Analysis of the variation coefficient of the Normalized Vegetation Index (CV NDVI)
The variation coefficient of the Normalized Vegetation Index (CV NDVI) was calculated in each pixel - of 250 m resolution - from MODIS MOD13Q1 satellite images of the period 2010 to 2014, available at https://lpdaac.usgs.gov. The average values of the CV NDVI in each segment (1.8 x 2 km2 see in the main paper the section “Density surface model (DSM)”) and in each cell (4 km2) of the prediction grid (see in the main paper the section “Abundance and variance estimation”) were calculated. The map of the spatial variation of the CV NDVI was constructed (Fig. SI.1.1a) and the boundaries of the vegetation units of Península Valdés - defined by Bertiller et al. (2017; Fig. SI.1.1b) - were superimposed (Fig. SI.1.1a). Then, the mean NDVI CV was calculated in each vegetation unit (Table SI.1.1). The behavior of the variable in each stratum was visualized by the 'box-plot' chart (Fig. SI.1.2), while the significant differences were evaluated by means of Wilcoxon rank sum test (Table SI.1.1).
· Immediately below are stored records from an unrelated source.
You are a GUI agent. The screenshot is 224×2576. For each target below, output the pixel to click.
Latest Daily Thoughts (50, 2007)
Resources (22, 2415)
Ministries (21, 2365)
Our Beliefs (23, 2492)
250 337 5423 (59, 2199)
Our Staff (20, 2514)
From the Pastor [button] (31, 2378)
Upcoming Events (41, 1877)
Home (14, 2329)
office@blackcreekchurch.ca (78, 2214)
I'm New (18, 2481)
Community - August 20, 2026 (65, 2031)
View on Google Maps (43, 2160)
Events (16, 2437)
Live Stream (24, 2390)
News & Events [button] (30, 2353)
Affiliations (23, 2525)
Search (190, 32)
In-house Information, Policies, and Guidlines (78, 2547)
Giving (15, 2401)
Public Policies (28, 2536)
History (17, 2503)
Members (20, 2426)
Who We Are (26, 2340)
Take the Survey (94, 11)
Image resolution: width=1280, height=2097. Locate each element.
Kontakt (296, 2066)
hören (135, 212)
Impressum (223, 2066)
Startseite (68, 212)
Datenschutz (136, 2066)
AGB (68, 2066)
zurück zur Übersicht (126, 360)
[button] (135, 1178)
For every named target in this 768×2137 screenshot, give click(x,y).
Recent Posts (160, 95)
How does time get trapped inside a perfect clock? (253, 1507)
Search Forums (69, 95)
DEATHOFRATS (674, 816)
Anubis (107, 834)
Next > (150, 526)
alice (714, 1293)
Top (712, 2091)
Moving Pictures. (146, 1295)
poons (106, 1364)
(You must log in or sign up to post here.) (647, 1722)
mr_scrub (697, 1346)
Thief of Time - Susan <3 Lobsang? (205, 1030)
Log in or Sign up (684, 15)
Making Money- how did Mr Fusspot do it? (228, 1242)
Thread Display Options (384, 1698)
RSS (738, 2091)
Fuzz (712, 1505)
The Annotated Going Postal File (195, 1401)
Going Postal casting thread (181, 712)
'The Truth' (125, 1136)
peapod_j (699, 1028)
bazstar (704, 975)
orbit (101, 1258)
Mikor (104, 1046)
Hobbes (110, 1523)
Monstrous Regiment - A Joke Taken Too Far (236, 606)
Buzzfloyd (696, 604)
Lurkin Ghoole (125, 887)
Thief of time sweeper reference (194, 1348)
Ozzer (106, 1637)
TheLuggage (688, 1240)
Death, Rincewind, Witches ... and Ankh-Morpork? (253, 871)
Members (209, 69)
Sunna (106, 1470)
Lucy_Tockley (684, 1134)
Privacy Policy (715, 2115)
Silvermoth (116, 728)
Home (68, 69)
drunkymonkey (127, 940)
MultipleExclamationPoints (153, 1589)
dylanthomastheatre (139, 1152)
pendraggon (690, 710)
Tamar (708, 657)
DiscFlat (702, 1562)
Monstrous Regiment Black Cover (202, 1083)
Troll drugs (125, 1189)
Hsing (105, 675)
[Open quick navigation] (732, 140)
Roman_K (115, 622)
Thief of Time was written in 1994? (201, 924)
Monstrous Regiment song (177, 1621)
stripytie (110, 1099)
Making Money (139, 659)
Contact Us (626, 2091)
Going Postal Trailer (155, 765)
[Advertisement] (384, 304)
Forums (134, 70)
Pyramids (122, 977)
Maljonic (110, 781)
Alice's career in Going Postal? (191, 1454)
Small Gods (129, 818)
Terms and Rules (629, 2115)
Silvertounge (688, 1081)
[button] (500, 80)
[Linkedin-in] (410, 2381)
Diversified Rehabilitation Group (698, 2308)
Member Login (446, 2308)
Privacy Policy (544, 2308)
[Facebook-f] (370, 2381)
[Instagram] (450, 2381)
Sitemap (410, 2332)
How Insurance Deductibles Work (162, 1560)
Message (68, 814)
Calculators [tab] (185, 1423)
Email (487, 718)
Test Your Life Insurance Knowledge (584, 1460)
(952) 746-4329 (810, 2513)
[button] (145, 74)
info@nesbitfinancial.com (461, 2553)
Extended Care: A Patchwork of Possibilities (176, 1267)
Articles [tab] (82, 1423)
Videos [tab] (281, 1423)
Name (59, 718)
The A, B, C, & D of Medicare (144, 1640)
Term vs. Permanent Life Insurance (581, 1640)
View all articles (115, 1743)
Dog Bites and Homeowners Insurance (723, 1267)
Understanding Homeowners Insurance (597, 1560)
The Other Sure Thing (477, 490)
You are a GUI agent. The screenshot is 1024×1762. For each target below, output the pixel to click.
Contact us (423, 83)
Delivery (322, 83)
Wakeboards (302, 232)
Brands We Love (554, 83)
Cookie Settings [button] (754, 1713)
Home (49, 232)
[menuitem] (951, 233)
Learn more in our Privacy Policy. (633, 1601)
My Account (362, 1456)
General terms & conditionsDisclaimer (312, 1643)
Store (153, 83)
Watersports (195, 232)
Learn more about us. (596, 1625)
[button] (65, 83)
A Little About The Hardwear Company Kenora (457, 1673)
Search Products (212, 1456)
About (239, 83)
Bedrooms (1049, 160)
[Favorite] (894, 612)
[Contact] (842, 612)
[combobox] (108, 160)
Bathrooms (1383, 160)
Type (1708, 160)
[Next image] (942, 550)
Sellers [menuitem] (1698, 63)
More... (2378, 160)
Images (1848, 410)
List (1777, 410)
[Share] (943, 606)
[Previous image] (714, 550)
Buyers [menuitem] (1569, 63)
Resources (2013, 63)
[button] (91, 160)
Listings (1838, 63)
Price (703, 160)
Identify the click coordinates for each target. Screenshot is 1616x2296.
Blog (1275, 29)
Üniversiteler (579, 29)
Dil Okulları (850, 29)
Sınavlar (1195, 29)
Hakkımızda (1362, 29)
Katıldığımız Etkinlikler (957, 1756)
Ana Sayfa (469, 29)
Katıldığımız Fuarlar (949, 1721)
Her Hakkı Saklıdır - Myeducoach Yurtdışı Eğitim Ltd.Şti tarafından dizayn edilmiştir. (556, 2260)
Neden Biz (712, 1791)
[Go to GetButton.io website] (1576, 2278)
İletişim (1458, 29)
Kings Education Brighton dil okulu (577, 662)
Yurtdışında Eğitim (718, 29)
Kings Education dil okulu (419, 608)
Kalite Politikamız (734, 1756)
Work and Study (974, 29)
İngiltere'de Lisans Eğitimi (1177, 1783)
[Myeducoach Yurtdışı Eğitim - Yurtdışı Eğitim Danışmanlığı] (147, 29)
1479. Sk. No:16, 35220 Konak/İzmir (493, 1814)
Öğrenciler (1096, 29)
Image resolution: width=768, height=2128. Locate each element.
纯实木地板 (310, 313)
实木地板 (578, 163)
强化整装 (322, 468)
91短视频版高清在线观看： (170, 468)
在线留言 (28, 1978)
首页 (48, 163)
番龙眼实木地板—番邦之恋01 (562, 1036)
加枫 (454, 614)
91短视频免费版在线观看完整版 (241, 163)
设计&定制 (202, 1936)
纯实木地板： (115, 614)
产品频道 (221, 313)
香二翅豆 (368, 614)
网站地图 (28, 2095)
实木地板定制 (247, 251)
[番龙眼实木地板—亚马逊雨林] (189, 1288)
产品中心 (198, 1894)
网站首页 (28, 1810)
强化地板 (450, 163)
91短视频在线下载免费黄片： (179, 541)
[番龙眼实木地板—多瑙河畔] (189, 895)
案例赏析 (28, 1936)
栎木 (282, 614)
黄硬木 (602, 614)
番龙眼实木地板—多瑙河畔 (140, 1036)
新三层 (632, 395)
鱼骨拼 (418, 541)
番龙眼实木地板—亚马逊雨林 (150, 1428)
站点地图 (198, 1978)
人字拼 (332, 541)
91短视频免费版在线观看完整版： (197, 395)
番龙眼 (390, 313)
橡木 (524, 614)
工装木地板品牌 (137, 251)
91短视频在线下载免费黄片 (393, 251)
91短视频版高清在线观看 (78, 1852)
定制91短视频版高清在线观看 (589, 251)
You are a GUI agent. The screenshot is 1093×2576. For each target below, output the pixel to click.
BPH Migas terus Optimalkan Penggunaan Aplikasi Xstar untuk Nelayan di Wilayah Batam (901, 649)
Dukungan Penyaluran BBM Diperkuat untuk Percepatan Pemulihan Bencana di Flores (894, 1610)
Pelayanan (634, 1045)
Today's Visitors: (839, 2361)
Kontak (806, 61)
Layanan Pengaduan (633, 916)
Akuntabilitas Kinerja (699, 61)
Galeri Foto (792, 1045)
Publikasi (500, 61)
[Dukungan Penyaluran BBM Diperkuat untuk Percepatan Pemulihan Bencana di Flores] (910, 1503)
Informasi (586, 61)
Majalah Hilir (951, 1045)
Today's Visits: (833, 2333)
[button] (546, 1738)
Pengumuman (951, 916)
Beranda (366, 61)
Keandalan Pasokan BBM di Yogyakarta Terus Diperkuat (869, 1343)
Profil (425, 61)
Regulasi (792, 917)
Concurvity measures between smooth terms
As we described in the article, we evaluated concurvity measures between smooth terms throughout the model fitting procedure. Here we presented the pairwise concurvity measures by three related indices (worst, observed and estimated) for the base model of the Tweedie response distribution (Tables SI.2.1, SI.2.2 and SI.2.3), and for the final model selected (Tables SI.2.4, SI.2.5 and SI.2.6).
Spatial autocorrelation in the residuals
Spatial autocorrelation in the residuals was evaluated using the ‘dsm.cor’ function of the‘dsm’ package. As described in the article, the correlogram show a small amount of spatial autocorrelation in the residuals (Fig. SI3.1). The confidence interval increased in width as the number of lags increased.